For seven decades, Maker’s Mark has produced whisky in its iconic red wax bottle, a recipe Margie and Bill Samuels Sr, settled on in 1953 after famously burning the family’s 170-year-old whiskey ledger. The Loretto, Kentucky, distillery had never strayed from it until last year. Star Hill Farm Whisky, named after the land the distillery sits on, arrived in 2025 as Maker’s Mark’s first new mash bill since the Eisenhower administration and its first wheat whisky. Now it’s back for a second annual release, which arrives in the UK on the 18th of May.
The structure is still the same as the debut, two mash bills blended together, one made entirely of malted wheat, the other 70% wheat and 30% malted barley to produce a final composite of 27% wheat, 62% malted wheat and 11% malted barley. The 2025 release used soft red winter wheat, which gives Maker’s Mark bourbon its creamy, rounded character. The 2026 release keeps the soft red winter wheat in the recipe, but incorporates hard red and white hard wheat varietals, offering further depth and complexity.
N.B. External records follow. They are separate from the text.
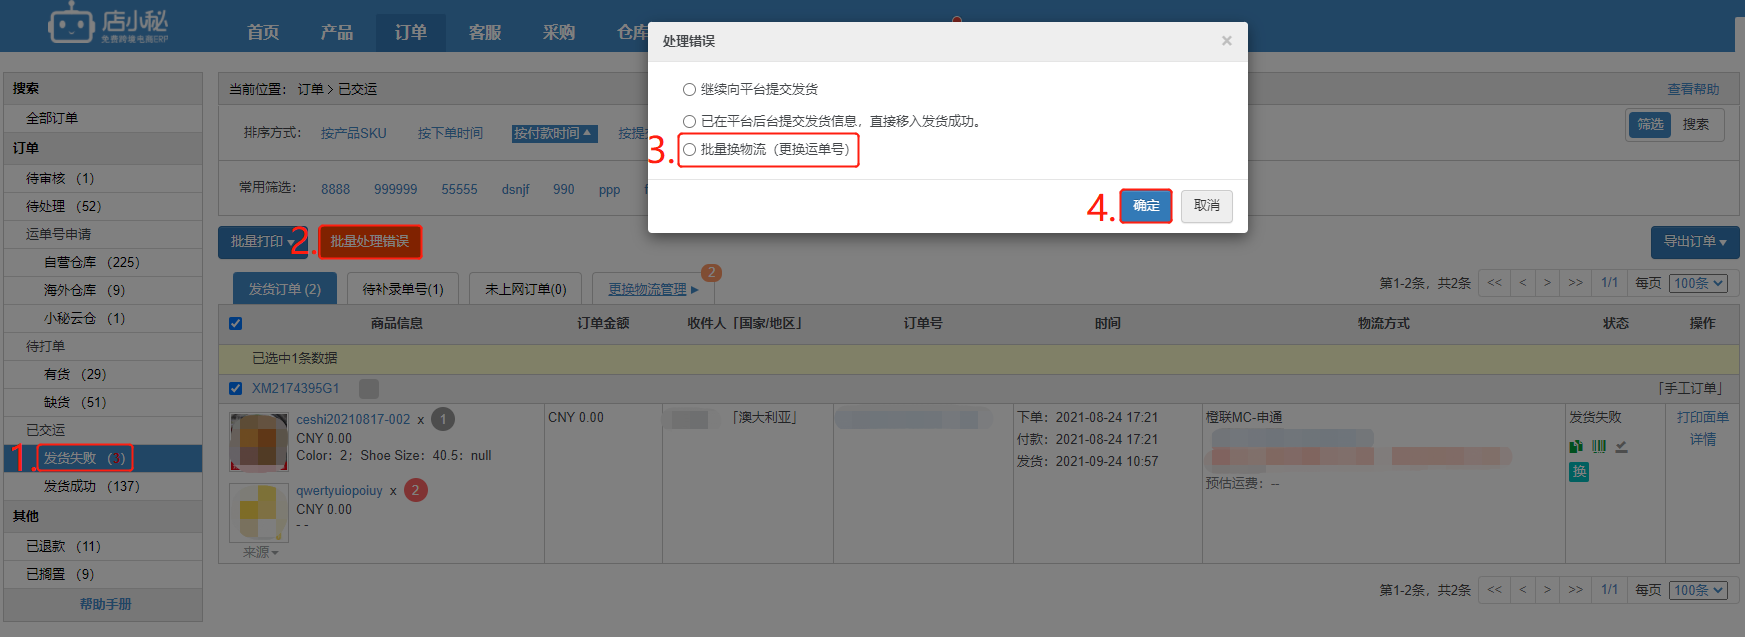Image resolution: width=1745 pixels, height=637 pixels.
Task: Click the gray checkmark status icon
Action: pyautogui.click(x=1621, y=446)
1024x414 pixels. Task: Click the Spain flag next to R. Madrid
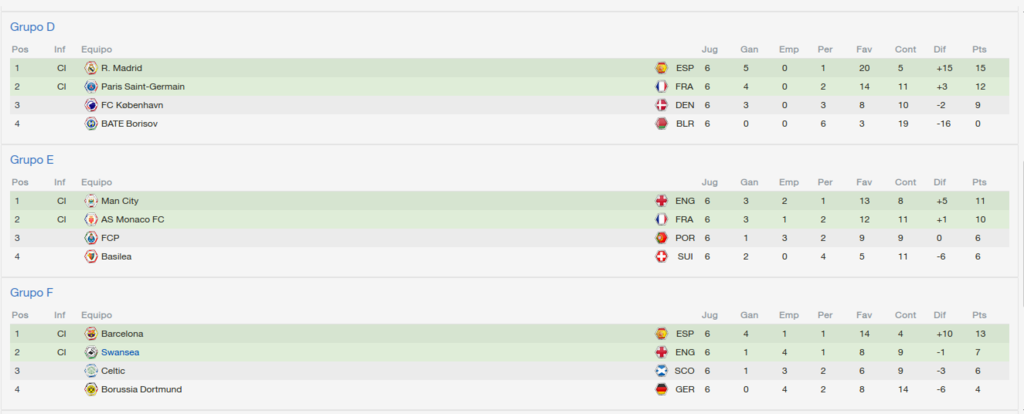(x=662, y=68)

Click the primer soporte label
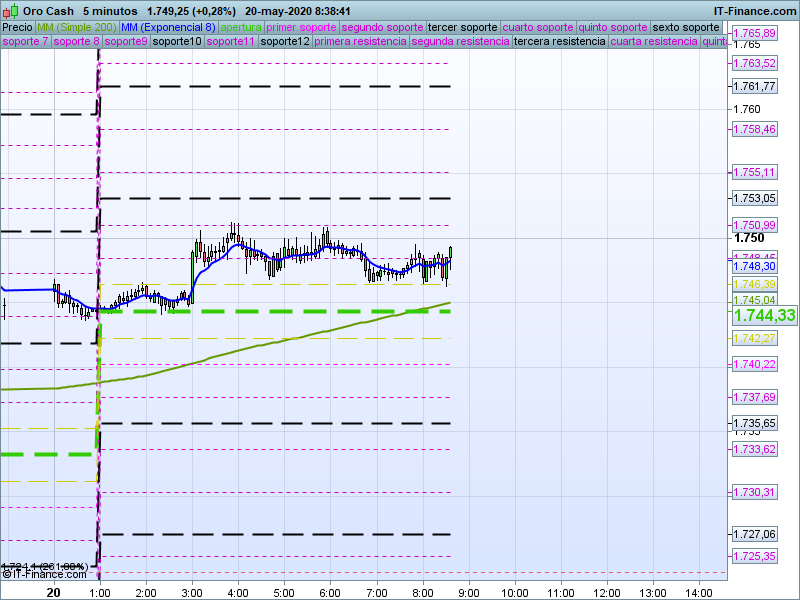[301, 27]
On the nose, the whisky is dark and intense, think molasses, fig and spice, giving way to dark chocolate. The palate is vibrant and complex, zesty citrus, ripe pear and shortbread alongside black and red berries and a touch of vanilla, with a finish of rich sweetness and soft cinnamon.


Dr Blake Layfield, master distiller at Maker’s Mark, said this: “The first release of Star Hill Farm Whisky was bright, approachable and straightforward; this year we’ve dialled up the complexity,” said Dr Blake Layfield, master distiller at Maker’s Mark. “The 2026 release is a balanced blend of seven and eight-year whiskies bottled at cask strength, evolving from first sip to finish“.


The 2025 release was the first whiskey ever to earn Estate Whiskey certification from the Estate Whiskey Alliance. The qualifying threshold, for this dictates that every step of production happens on the estate and that at least two-thirds of the grain has to be grown on estate-owned or estate-controlled land. The 2026 release carries this same certification.
And if you wondered why Maker’s Mark dropped the “e” in whisky, it’s a nod to the Samuel’s family’s Scot-Irish heritage, and Star Hill Farm follows suit.
What makes Star Hill Farm so interesting isn’t that it’s a wheat whisky, it’s that it’s a project structured to keep changing. Different wheat varieties, different cooperage experiments, built on the premise that the recipe should never be the same twice.
Priced at £100 a bottle and bottled at 58.2% ABV, the 2026 release won’t stay on the shelves for long. UK stockists include Harrods, Selfridges, Berry Bros & Rudd and Fortnum & Mason.